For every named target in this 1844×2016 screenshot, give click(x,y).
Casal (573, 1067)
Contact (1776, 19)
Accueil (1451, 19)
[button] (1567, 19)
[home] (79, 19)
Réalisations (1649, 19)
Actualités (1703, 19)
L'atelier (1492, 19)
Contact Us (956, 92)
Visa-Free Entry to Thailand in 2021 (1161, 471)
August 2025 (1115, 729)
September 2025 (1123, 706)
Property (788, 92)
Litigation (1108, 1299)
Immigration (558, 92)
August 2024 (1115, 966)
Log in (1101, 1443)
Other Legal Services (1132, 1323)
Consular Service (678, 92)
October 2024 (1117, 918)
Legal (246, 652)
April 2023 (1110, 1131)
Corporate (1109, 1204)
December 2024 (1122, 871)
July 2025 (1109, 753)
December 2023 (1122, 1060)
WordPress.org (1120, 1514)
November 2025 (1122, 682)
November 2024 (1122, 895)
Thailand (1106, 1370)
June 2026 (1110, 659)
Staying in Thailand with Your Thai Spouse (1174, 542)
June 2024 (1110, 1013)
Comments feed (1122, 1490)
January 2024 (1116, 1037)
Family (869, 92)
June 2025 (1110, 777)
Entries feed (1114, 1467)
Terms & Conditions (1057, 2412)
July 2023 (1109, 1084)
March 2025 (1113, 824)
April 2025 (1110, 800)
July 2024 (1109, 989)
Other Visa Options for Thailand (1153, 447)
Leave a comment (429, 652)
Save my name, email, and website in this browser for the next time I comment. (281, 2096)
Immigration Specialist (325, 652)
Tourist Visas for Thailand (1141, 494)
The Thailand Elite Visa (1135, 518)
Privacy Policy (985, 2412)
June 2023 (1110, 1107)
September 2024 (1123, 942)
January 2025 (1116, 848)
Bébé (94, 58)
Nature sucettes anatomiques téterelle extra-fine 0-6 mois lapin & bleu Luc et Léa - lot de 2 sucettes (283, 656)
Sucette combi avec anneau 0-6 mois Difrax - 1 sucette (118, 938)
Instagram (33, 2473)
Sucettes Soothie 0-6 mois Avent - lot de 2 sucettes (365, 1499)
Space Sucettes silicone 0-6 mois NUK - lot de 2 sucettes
========
Copy out exactly the lines from the line with "Bébé (94, 58)" to the end of the listing, including both of those lines, and give nothing else.

Response:
Bébé (94, 58)
Nature sucettes anatomiques téterelle extra-fine 0-6 mois lapin & bleu Luc et Léa - lot de 2 sucettes (283, 656)
Sucette combi avec anneau 0-6 mois Difrax - 1 sucette (118, 938)
Instagram (33, 2473)
Sucettes Soothie 0-6 mois Avent - lot de 2 sucettes (365, 1499)
Space Sucettes silicone 0-6 mois NUK - lot de 2 sucettes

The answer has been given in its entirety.